Be sure that `s3Params.Prefix` ends with a trailing slash (`/`) unless you

are requesting the top-level listing, in which case `s3Params.Prefix` should

be empty string.

The difference between using AWS SDK `listObjects` and this one:

 * Retries based on the client's retry settings.

 * Supports recursive directory listing.

 * Makes multiple requests if the number of objects to list is greater than 1000.

Returns an `EventEmitter` with these properties:

 * `progressAmount`

 * `objectsFound`

 * `dirsFound`

And these events:

 * `'error' (err)`

 * `'end'` - emitted when done listing and no more 'data' events will be emitted.

 * `'data' (data)` - emitted when a batch of objects are found. This is

   the same as the `data` object in AWS SDK.

 * `'progress'` - emitted when `progressAmount`, `objectsFound`, and

   `dirsFound` properties change.

And these methods:

 * `abort()` - call this to stop the find operation.

### client.deleteObjects(s3Params)

See http://docs.aws.amazon.com/AWSJavaScriptSDK/latest/AWS/S3.html#deleteObjects-property

`s3Params` are the same.

The difference between using AWS SDK `deleteObjects` and this one:

 * Retry based on the client's retry settings.

 * Make multiple requests if the number of objects you want to delete is

   greater than 1000.

Returns an `EventEmitter` with these properties:

 * `progressAmount`

 * `progressTotal`

And these events:

 * `'error' (err)`

 * `'end'` - emitted when all objects are deleted.

 * `'progress'` - emitted when the `progressAmount` or `progressTotal` properties change.

 * `'data' (data)` - emitted when a request completes. There may be more.

### client.uploadDir(params)

Syncs an entire directory to S3.

`params`:

 * `localDir` - source path on local file system to sync to S3

 * `s3Params`

   - `Prefix` (required)

   - `Bucket` (required)

 * (optional) `deleteRemoved` - delete s3 objects with no corresponding local file.

   default false

 * (optional) `getS3Params` - function which will be called for every file that

   needs to be uploaded. You can use this to skip some files. See below.

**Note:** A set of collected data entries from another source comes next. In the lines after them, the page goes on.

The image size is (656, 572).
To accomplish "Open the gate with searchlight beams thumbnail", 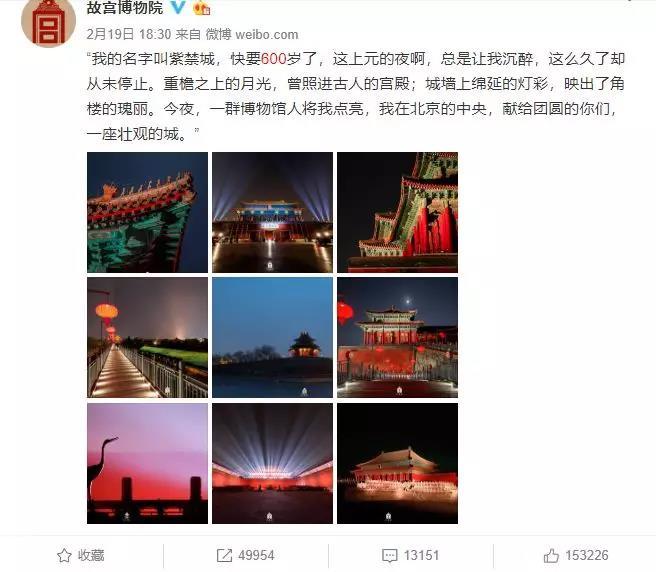I will [x=272, y=212].
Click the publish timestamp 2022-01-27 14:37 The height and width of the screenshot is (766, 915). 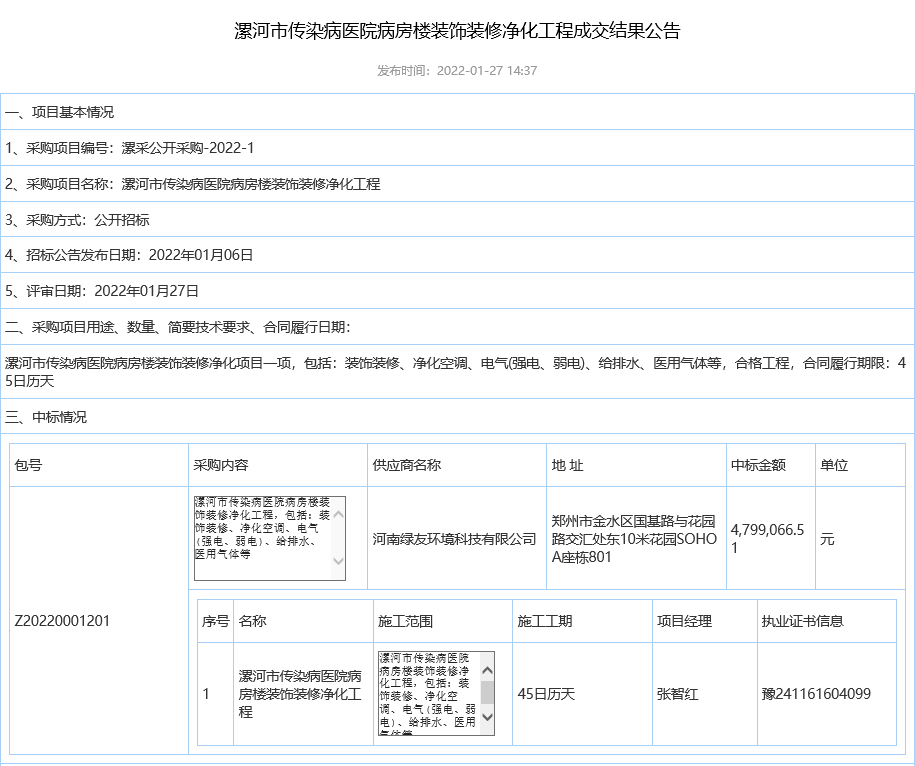[488, 70]
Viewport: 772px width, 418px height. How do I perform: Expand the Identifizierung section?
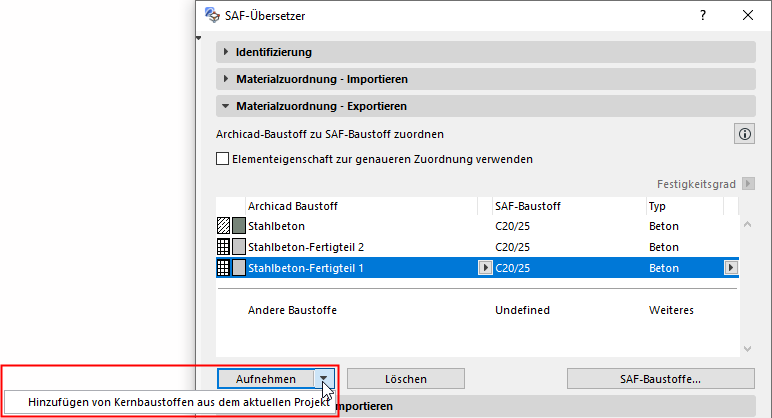[x=227, y=52]
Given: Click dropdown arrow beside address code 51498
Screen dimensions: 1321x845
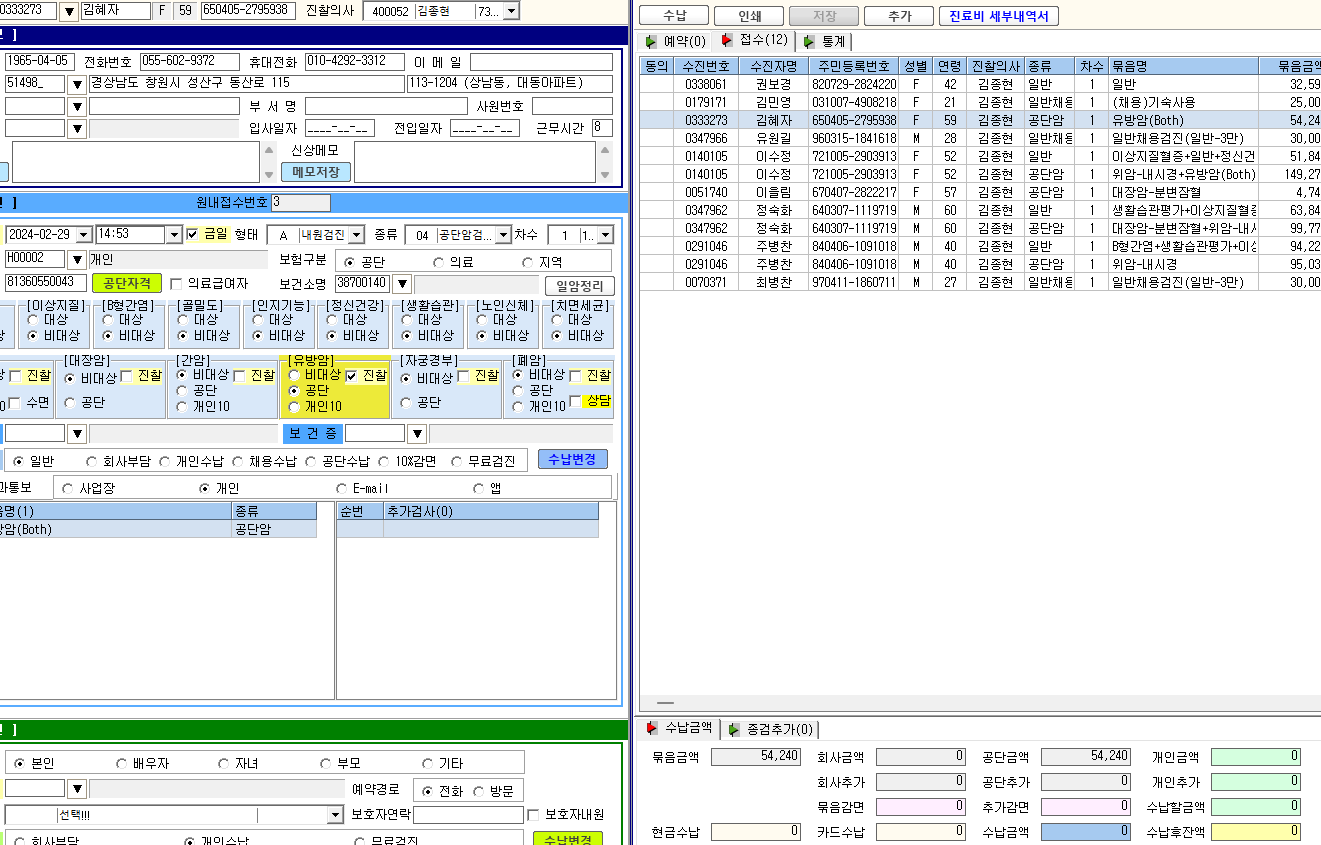Looking at the screenshot, I should pos(77,84).
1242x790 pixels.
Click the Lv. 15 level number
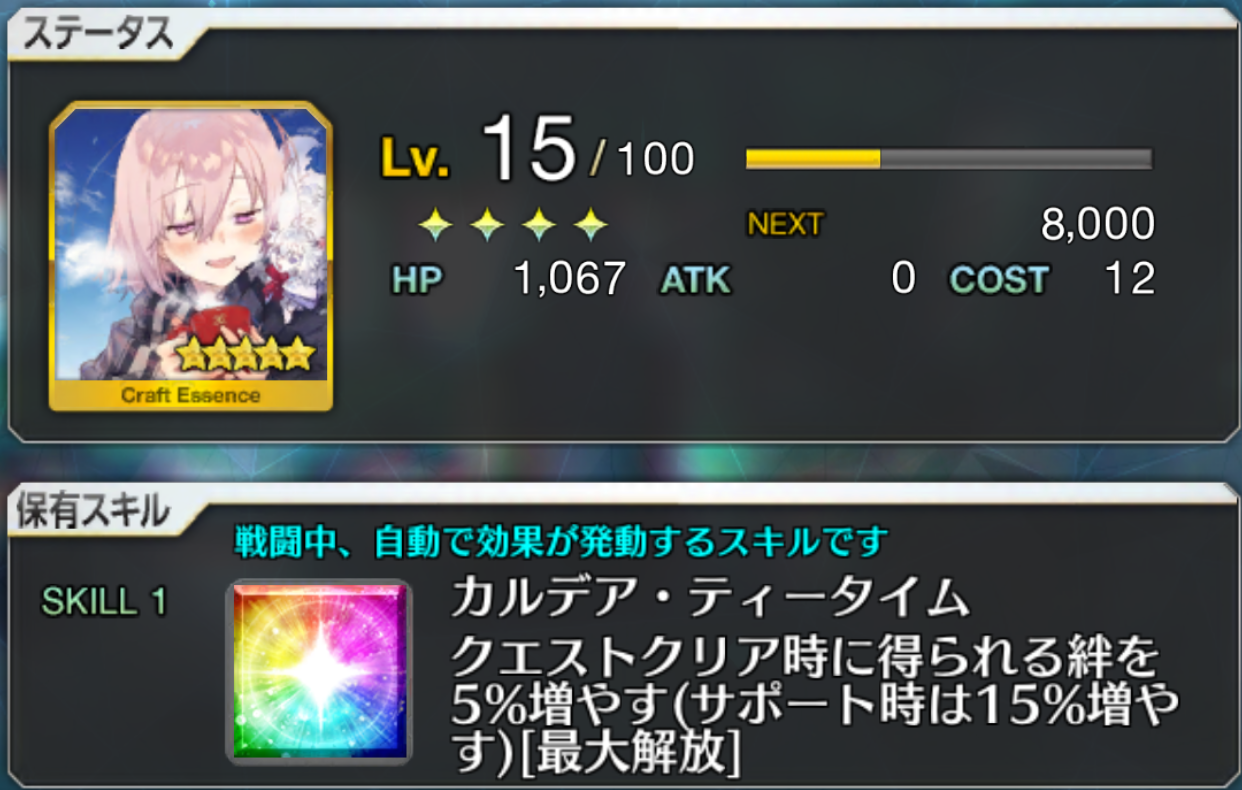[x=530, y=151]
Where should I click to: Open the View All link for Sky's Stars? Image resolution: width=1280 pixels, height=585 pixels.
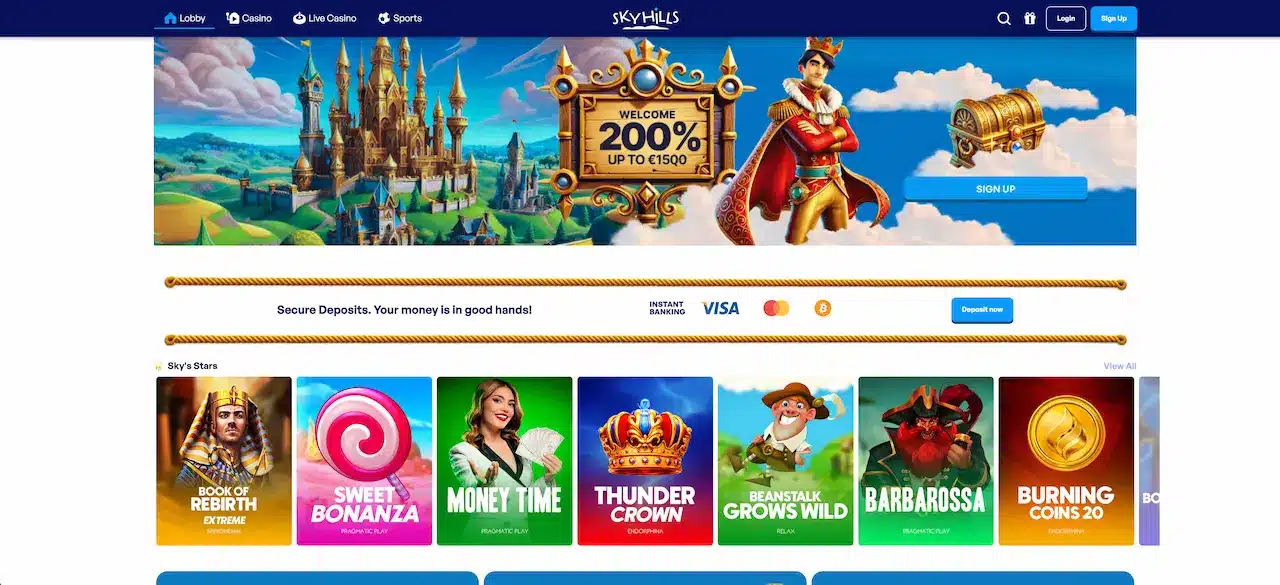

 * (optional) `defaultContentType`: Unless you explicitly set the `ContentType`

   parameter in `s3Params`, it will be automatically set for you based on the

   file extension of `localFile`. If the extension is unrecognized,

   `defaultContentType` will be used instead. Defaults to

   `application/octet-stream`.

 * (optional) `followSymlinks` - Set this to `false` to ignore symlinks.

   Defaults to `true`.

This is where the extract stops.